Exercise aim: Count the lines in the data below that contain the string "Instruction". Reply with the number alone.

Data records:
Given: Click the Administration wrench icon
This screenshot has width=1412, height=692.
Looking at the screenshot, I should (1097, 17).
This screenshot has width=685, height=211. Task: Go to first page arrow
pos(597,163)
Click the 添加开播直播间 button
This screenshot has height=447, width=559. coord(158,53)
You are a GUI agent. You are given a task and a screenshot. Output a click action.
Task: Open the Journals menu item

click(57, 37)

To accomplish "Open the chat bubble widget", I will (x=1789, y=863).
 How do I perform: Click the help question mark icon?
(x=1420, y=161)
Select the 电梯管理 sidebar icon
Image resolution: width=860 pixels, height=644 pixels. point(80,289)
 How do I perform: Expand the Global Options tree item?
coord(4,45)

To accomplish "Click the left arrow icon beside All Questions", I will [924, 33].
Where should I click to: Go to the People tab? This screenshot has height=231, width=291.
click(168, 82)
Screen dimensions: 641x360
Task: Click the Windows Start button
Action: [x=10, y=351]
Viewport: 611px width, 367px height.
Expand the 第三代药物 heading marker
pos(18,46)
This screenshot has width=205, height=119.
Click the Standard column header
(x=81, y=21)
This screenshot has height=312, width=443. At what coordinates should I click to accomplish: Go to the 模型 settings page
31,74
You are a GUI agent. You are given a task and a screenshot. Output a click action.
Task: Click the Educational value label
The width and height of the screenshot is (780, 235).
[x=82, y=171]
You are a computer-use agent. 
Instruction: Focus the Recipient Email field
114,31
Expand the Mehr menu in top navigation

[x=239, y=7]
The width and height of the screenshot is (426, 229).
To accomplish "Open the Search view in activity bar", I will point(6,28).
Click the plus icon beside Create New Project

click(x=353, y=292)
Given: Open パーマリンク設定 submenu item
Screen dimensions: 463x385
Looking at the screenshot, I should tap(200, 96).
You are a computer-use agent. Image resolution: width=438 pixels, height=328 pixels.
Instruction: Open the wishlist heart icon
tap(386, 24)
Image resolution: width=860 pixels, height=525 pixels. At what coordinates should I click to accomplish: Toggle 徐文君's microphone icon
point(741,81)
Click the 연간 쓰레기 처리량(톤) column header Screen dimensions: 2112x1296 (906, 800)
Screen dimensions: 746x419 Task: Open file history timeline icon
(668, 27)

Full answer: 2